— Start of Excerpted text —

In a serious WTF move yesterday, HP announced they were ditching their hardware manufacturing business, and abandoning their work on WebOS devices. HP just bought Palm a little over a year ago for 1.2 billion dollars. Their big splash was the iPad killer tablet, the HP TouchPad, which sold roughly as well as the Edsel in the year before its demise. It’s a sad end to Palm, and evidence that doubling down doesn’t always pay off.
I have a long history with Palm, mostly because I’ve always wanted some kind of little portable machine to store my “brain” of vital info and capture little bits of writing ideas as I’m away from my desk. I remember first hearing about Palm back in 1996, when I was still at my first job in Seattle. At that time, the gold standard of portables was the Apple Newton, which were nice, but cost somewhere around a grand. US Robotics rolled out their new device for only $300 for the low-end model, and they were way smaller and lighter than the Newton. When I first stumbled across this new product on the web, they had a little Palm Pilot simulator you could download, which let you walk through the various screens of the PDA, albeit without the touch-screen area for a pen stylus. I was 90% sold on this initial model, but 10% of me had serious doubts. (And 100% of me didn’t have $300 burning a hole in my pocket.)

— End of Excerpted text —

Answer from the post on HP and Palm:
1. How much did HP pay to buy Palm?
2. In what year did the writer first hear about Palm?
3. What was the price of the low-end US Robotics model?

— Start of Data section —

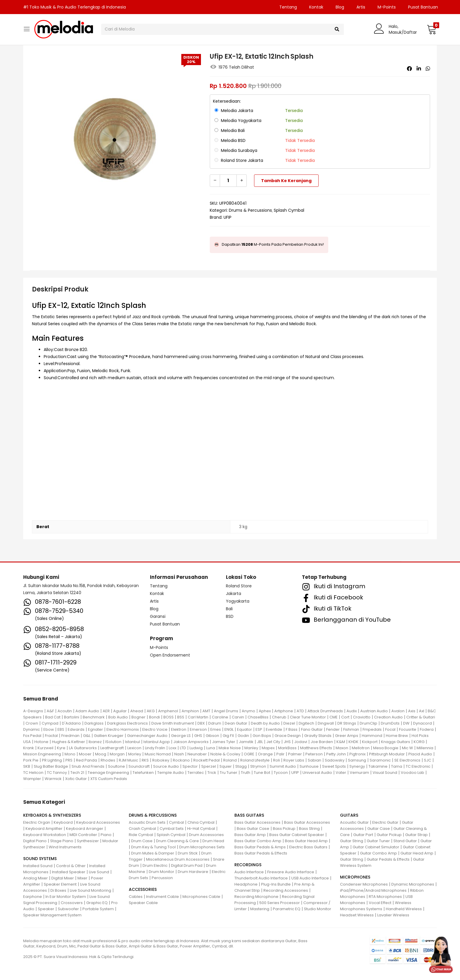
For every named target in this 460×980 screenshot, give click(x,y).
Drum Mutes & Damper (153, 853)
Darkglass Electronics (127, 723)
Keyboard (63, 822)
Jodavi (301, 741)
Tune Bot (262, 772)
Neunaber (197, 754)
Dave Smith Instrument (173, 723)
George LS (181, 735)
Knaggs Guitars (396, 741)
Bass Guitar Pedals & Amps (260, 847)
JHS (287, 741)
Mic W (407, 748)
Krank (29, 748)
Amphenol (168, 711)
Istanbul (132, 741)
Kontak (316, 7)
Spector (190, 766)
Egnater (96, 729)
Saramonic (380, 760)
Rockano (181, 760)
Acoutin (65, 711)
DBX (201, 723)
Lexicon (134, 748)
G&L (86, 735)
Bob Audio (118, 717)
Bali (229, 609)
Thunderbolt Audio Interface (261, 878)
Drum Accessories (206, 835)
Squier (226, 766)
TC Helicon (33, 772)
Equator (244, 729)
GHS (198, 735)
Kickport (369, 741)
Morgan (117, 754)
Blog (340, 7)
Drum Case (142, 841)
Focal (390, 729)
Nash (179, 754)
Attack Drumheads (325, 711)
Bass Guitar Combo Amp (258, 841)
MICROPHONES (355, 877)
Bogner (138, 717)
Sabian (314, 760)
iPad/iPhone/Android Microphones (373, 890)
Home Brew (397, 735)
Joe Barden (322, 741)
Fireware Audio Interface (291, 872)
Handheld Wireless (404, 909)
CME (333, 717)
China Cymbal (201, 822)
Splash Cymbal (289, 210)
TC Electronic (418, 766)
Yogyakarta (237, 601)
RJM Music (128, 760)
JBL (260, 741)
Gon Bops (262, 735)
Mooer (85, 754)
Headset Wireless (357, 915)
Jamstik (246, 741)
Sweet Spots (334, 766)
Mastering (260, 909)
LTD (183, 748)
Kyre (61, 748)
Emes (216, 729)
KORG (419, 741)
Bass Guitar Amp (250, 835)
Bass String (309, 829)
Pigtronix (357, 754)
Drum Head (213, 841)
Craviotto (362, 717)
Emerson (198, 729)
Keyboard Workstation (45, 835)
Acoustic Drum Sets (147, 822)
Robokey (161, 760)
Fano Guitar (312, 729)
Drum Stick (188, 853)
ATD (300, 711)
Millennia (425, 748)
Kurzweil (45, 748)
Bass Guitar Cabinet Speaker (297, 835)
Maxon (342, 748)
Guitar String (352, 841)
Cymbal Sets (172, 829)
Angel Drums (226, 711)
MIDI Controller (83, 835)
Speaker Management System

— End of Data section —

**Exercise result**
1. 1.2 billion dollars
2. 1996
3. $300